About SMA REACH UK
Spinal Muscular Atrophy (SMA) is an autosomal recessive genetic disease that affects the motor neurons of the voluntary muscles that are used for activities such as crawling, walking, head and neck control, and swallowing.
Approximately 1 in 6000 babies born are affected and about 1 in 40 people are genetic carriers. Childhood SMA can be divided into three subtypes depending on disease onset and severity but all patients suffer from degeneration of motor neurons controlling voluntary muscles with proximal limb and trunk muscle weakness leading to respiratory distress and in the most severe cases, ultimately death.
Recent advances into drug development have resulted in specific therapies becoming available for SMA. Other compounds are also under investigation via clinical trials. These rapid advances has pushed the development of outcome measures for SMA patients considerably over the last few years.

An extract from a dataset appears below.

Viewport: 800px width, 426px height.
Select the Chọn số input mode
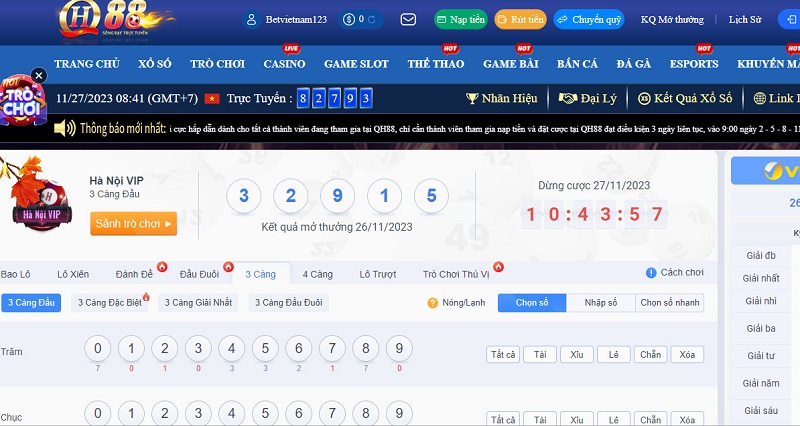531,303
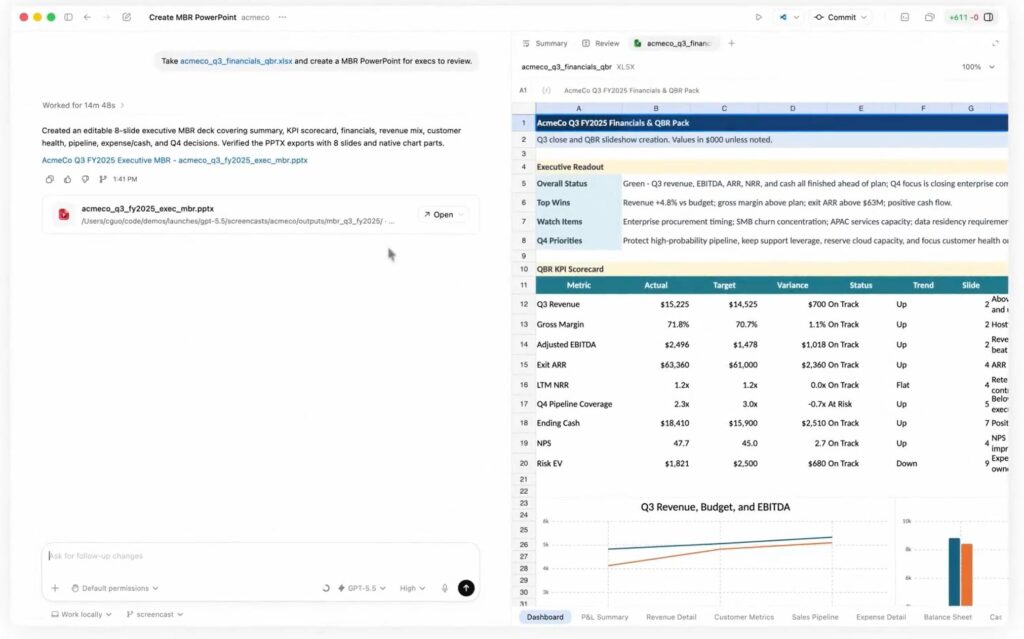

In preparation for the inevitable, there is the ongoing need for a robust clinical and research Network composed for designing and improving upon suitable outcome measures for clinical trials. We propose the development of the SMA Research And Clinical Hub UK – SMA REACH UK to accomplish this.
SMA REACH UK is involved with an international initiative called ISMAC (International SMA Consortium) with two prestigious Networks: the Paediatric Neuromuscular Clinical Research Network in the United States (Principal Investigator Richard Finkel) and the Italian SMA Network (Principle Investigator Eugenio Mercuri).
The consortium is in collaboration with Biogen to collect anonymised natural history data of SMA patients covering the entire spectrum of SMA severity.
SMA REACH UK is also supported by SMA UK, Muscular Dystrophy UK and Treat SMA charities.